LE CLARISSE: DA PIU’ DI 750 ANNI UNA “PROVOCANTE”

PRESENZA NELLA NOSTRA CITTA’

 

 Abitano la storia della nostra città da più di 750 anni, sono una presenza viva, forte, straordinaria. Parliamo delle Clarisse, le monache che si ispirano alla regola e alla spiritualità di Chiara e di Francesco d’Assisi.

Le origini del Monastero si perdono nella luminosa notte dei tempi. La tradizione vuole che a fondarlo sia stata una consorella di Chiara, forse sollecitata dal Beato Filippo Longo, un atriano che era stato conquistato dalla affascinante utopia evangelica del Poverello di Assisi.

Hanno attraversato i secoli, hanno conosciuto crisi e difficoltà, hanno vissuto il grande dono della povertà come segno di appartenenza a Cristo, ma le Clarisse atriane non hanno mai perso la speranza. Anche qui ci viene incontro il racconto di una consolante profezia con la quale la Vergine, per ben due volte, quando l’orizzonte si faceva buio e la fiducia cominciava a minare l’ottimismo della fede, avrebbe assicurato “che il monastero non sarebbe mai finito”.

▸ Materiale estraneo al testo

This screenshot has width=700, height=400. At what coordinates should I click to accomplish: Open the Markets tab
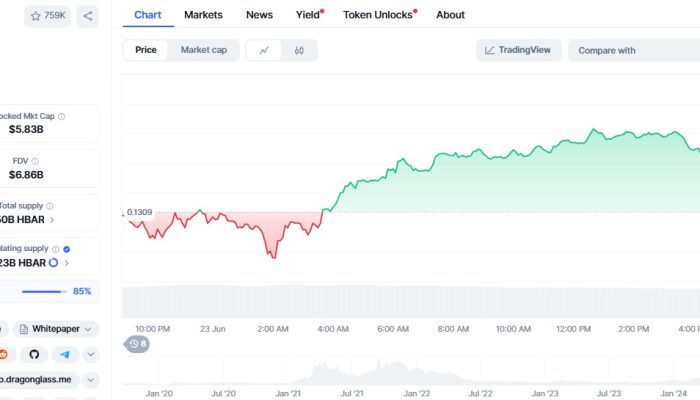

E loro ci sono ancora, a testimoniare, con una scelta radicale, che la vita non è solo una vuota danza nel tempo alla ricerca di logoranti evasioni, ma ha un senso diverso, è un itinerario che sconfina nell’infinito.

Le Monache sono molto amate, il loro parlatorio è luogo di incontri intensi e discreti, la loro preghiera raccoglie le lacrime e le gioie del popolo per presentarle al Signore. Hanno sempre una consolante parola di aiuto e di sostegno per quanti bussano alla porta del Monastero. Certo, soltanto in una luce di fede è possibile comprendere, capire la loro vocazione di clausura, di silenzio orante e di quotidiana, discreta operosità.

Non sono delle “recluse”, vivono la più grande delle libertà, quella interiore. Ma, forse, non sono capite, ma piuttosto quasi “compatite”, con affettuosa tenerezza, certo, ma senza lasciarsi provocare da una vita così diversa, così lontana dai frastuoni del mondo, dai decibel sparati nei vari concerti dell’estate atriana.

Si resta impressionati dalle grate, ci si ferma all’aspetto claustrale, magari si cerca di allontanare la forza provocatrice della loro presenza qualificandola come ‘inutile’ confrontandola con quella delle missionarie che assistono i poveri del terzo mondo…

Sì, la clausura, oggi così in ripresa specie nei paesi industrializzati, è una forte, evangelica provocazione. Ci invita a riflettere sulla fugacità del tempo, sul primato dello spirito, sulla vera gerarchia dei valori, sulla inutilità, questa sì, di una esistenza unicamente indirizzata alla ricerca di un benessere materiale che mortifica l’intimo bisogno di felicità scritto nel nostro cuore.

Sorprende, incontrandole, il loro sorriso, la loro serenità, la gioia dipinta sul loro volto. Certamente non si tratta di una vita facile. “La mia più grossa penitenza – diceva un santo – è la vita comune!”. Vivere insieme, con età e sensibilità diverse, è duro, faticoso, ma è bello tessere, ogni giorno, la trama della fraternità sperimentando la serafica letizia.

Lasciamoci, quindi, interrogare dal silenzio di un Monastero che, da secoli, accompagna la vita e la storia della nostra città. Non privilegiamo la sterile e amorevole “compassione”, ma permettiamo agli interrogativi che ci scavano dentro di stimolarci ad una serena e feconda riflessione affinchè le nostre scelte siano, sempre, ispirate da quell’Amore che le monache clarisse hanno incontrato come stupenda carezza di luce e di gioia che riempie i loro cuori.